Required work:
Below are the records; tally the lines that include "will" and report only the total.

Data excerpts:
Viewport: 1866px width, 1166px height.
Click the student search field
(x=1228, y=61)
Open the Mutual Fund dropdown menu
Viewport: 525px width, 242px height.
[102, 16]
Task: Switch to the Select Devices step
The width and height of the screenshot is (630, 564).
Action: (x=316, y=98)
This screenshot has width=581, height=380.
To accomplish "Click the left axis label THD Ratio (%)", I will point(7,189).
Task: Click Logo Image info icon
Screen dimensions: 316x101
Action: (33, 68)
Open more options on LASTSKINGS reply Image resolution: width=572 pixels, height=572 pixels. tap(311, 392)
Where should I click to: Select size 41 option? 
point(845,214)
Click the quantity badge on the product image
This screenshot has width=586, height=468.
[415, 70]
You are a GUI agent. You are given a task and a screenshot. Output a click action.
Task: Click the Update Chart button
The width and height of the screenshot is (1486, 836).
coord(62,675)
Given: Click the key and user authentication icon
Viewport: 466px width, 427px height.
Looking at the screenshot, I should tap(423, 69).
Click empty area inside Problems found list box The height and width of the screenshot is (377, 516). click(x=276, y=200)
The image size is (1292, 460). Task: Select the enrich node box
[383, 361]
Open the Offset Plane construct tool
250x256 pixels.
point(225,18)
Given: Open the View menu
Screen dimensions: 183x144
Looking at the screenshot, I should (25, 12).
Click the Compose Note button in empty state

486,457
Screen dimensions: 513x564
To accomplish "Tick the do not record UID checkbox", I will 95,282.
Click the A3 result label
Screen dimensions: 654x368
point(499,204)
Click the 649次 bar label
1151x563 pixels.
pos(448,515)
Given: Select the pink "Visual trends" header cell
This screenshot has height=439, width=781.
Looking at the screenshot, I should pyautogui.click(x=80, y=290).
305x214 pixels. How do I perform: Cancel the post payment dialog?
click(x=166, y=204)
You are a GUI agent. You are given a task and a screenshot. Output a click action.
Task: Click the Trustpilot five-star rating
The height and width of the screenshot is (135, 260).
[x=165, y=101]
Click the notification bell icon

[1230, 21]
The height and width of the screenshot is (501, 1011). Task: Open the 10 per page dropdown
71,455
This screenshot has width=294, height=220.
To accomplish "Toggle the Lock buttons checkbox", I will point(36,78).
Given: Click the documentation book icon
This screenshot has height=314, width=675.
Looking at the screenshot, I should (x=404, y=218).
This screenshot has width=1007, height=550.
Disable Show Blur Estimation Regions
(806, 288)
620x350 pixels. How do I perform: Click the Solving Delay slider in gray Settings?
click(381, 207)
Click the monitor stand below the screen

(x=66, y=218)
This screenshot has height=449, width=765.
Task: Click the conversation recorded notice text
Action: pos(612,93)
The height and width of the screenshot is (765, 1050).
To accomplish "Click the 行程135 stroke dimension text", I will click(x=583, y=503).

Task answer:
4